Investigator refuses a recusal in case of Pfc. Bradley Manning
Hearing in WikiLeaks opens
FORT MEADE, Md. - Appearing in a military courtroom for the first time Friday, accused WikiLeaks source Army Pfc. Bradley Manning said he understood the charges against him in a criminal case that involves one of the largest leaks of classified material in U.S. history.
The pretrial proceeding bogged down in legal maneuvering when Manning's civilian lawyer, David Coombs, argued that the presiding military officer could not be impartial because he is a federal prosecutor in civilian life.

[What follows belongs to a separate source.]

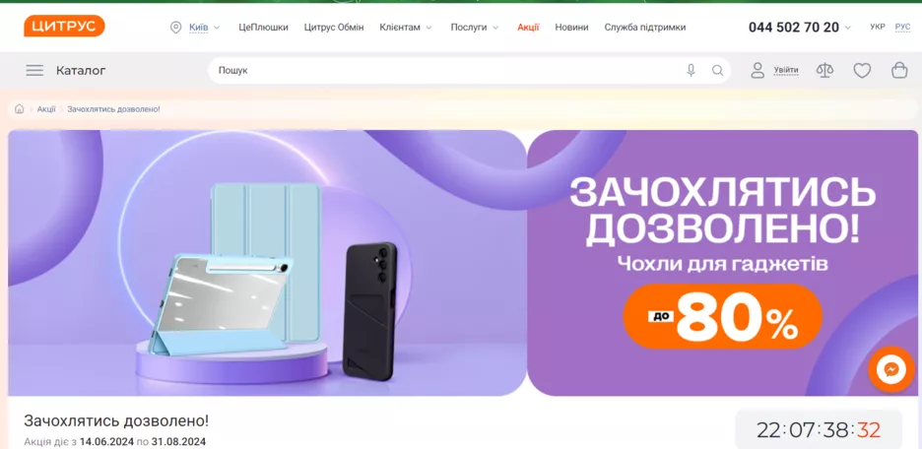The width and height of the screenshot is (922, 449).
Task: Expand phone number 044 502 70 20 dropdown
Action: pos(800,27)
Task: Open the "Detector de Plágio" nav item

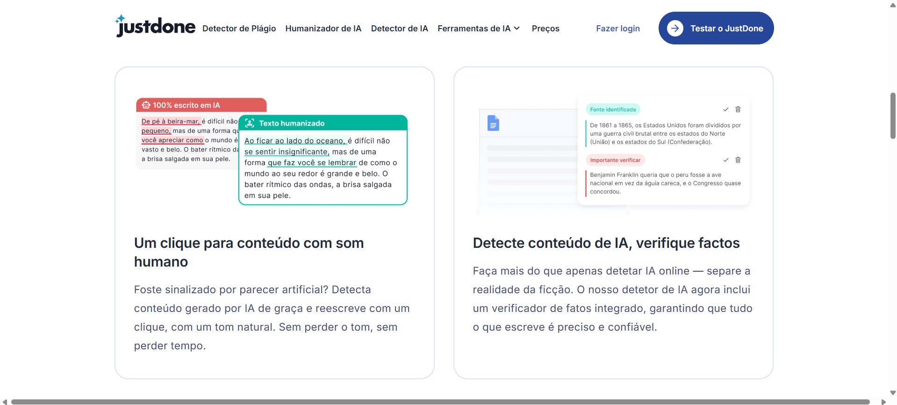Action: click(x=239, y=29)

Coombs said Army Reserve Lt. Col. Paul Almanza should step aside because he was the deputy chief prosecutor of the child exploitation and obscenity section of the criminal division of the Department of Justice. "A reasonable person looking from the outside would say clearly the investigating officer is biased," Coombs said.

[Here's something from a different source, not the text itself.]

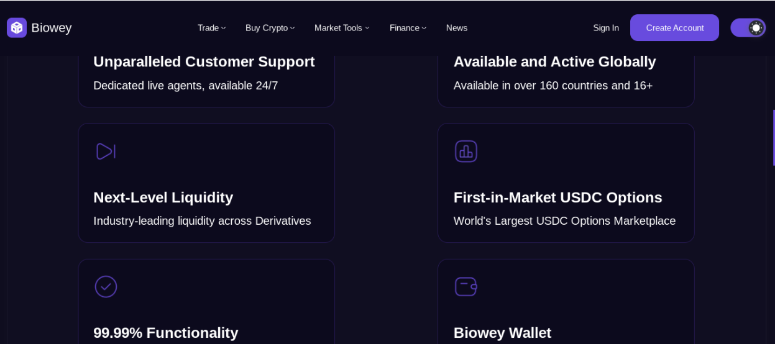Screen dimensions: 775x344
Task: Open the Buy Crypto dropdown
Action: 270,28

Almanza acknowledged sending e-mails about the case from his Justice Department account earlier this week. He said he had no contact, however, with federal prosecutors conducting a separate grand jury investigation of WikiLeaks founder Julian Assange.
After calling a recess to consider the defense request, Almanza declined to recuse himself. He also denied a defense motion to suspend the hearing until an appeals court could review his decision.

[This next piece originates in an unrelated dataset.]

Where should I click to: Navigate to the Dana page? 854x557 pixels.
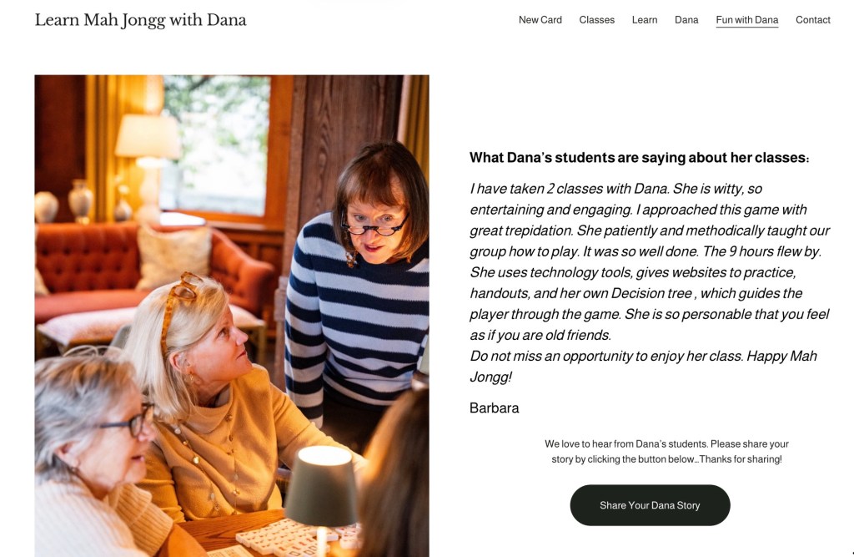[x=686, y=20]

The Justice Department is investigating whether Assange played a role when Manning allegedly downloaded more than half a million classified U.S. military and diplomatic documents to his personal computer. Many of the documents were later posted on the WikiLeaks website.
The hearing comes as Britain's Supreme Court agreed to hear an unrelated appeal from Assange, who is seeking to block extradition to Sweden on sexual assault charges. The London court scheduled a two-day hearing starting Feb. 1. Assange, an Australian, has denied the charges and says the case is politically motivated. He has been under house arrest since December 2010.
Manning was a low-level Army intelligence officer in Iraq when he was arrested in May 2010. He is charged with aiding the enemy, transmitting national defense information in violation of the Espionage Act, and other charges. He has pleaded not guilty.
On Friday, when Manning entered the court at Fort Meade, he kept his eyes down and did not acknowledge about 50 people on benches behind him. He wore camouflage fatigues, dark-rimmed glasses and a patch from his unit, the 10th Mountain Division. Sitting by his lawyers, he fidgeted with his pen and took notes. He was attentive and polite when Almanza asked if he was aware of the charges against him, answering, "Yes, sir."
About 35 other supporters rallied outside the gates of the military base to denounce the hearing and what they claim was abusive treatment of Manning in prison. Some held signs saying "Free Bradley Manning."
In the military justice system, a pretrial Article 32 hearing allows defense lawyers to challenge the government's evidence. At its conclusion, the presiding officer makes a recommendation on whether sufficient evidence exists to convene a full court-martial. The hearing is expected to last over the weekend, and possibly longer.